Aim of the exercise:
The answer is the line containing "You are a computer-use" plus every line after it to the end of the material, retyped exactly and without the pictures.

►

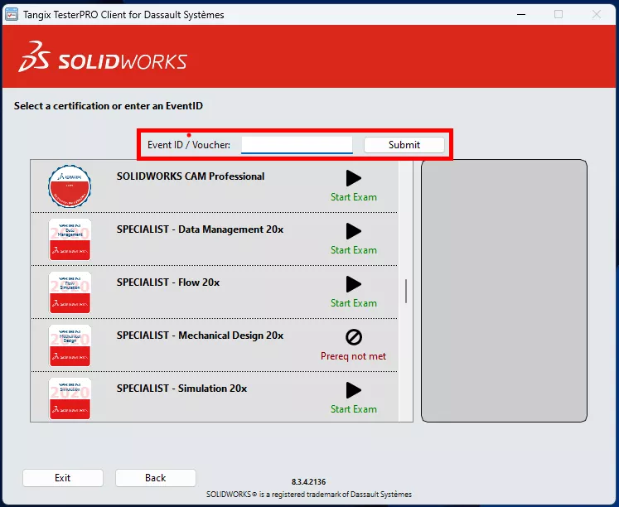Viewport: 619px width, 507px height.
Task: Click the SOLIDWORKS CAM Professional badge
Action: pos(70,186)
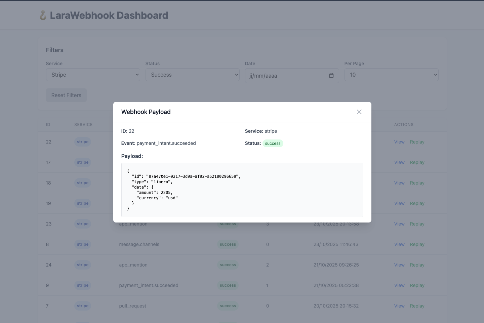Image resolution: width=484 pixels, height=323 pixels.
Task: Select the payload JSON code block
Action: [242, 190]
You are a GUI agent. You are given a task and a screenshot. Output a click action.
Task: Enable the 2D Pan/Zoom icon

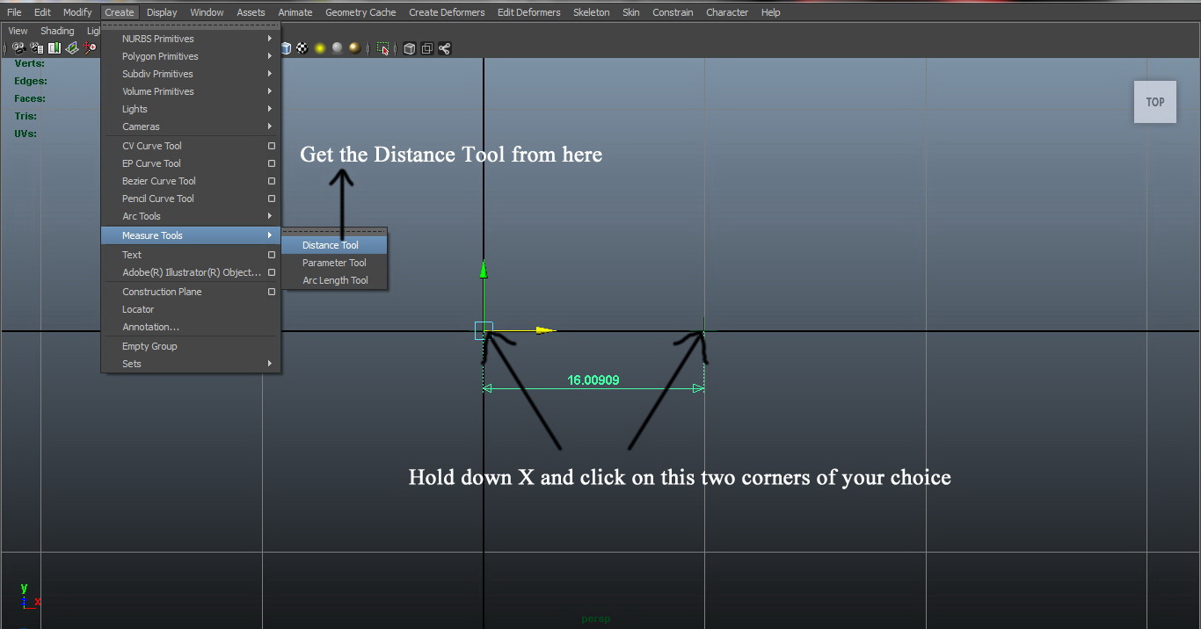point(90,48)
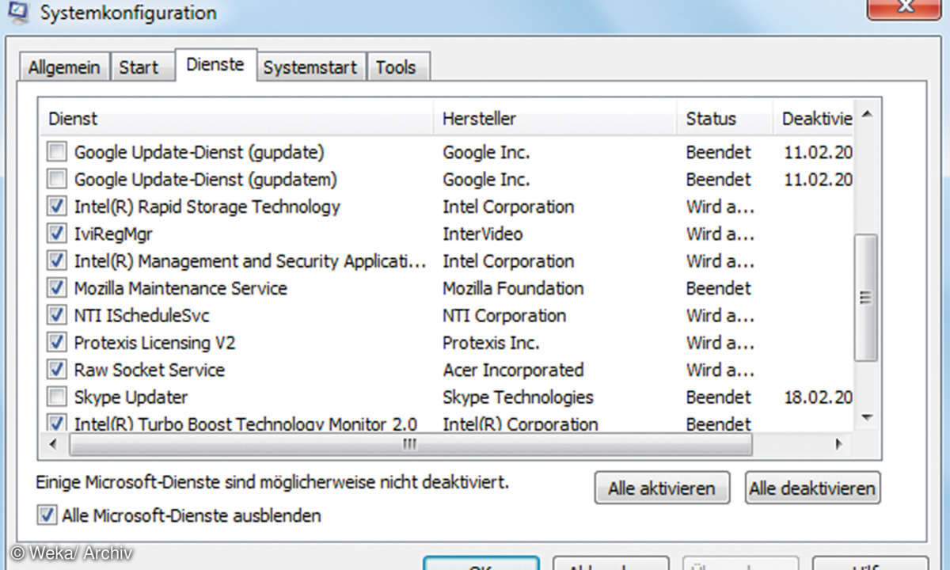
Task: Sort list by Hersteller column header
Action: coord(554,119)
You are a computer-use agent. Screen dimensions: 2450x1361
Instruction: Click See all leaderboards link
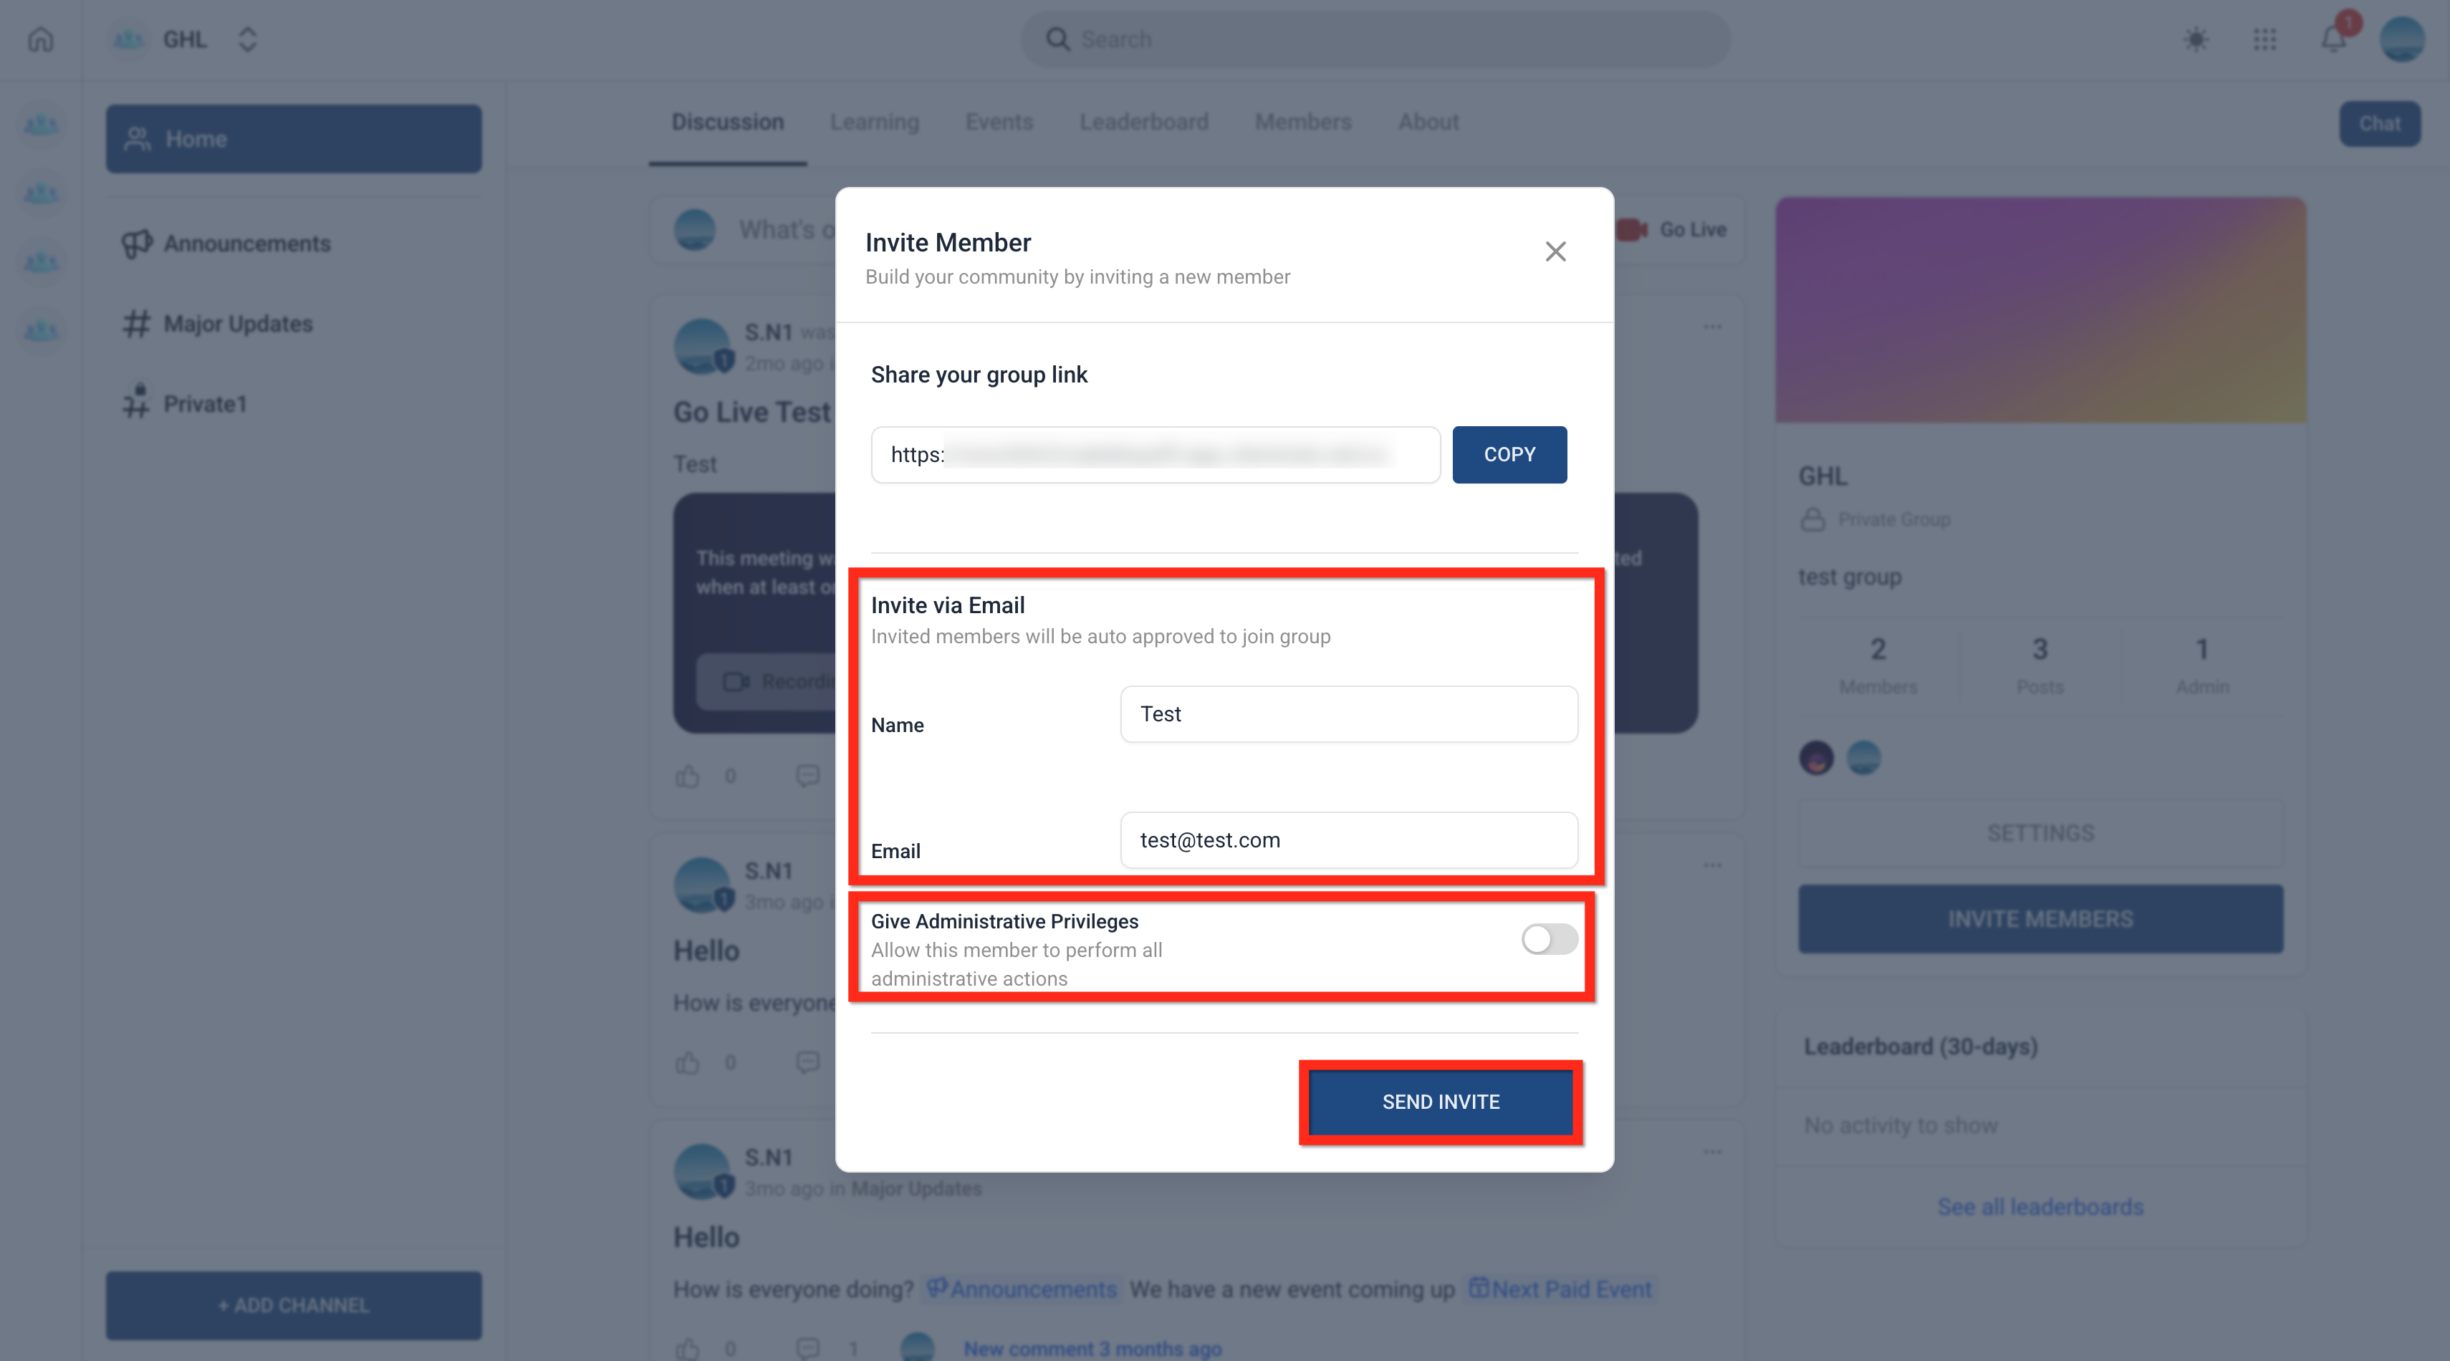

◄

Written response:
You are a computer-use agent. Screen dimensions: 2450x1361
Instruction: Click See all leaderboards link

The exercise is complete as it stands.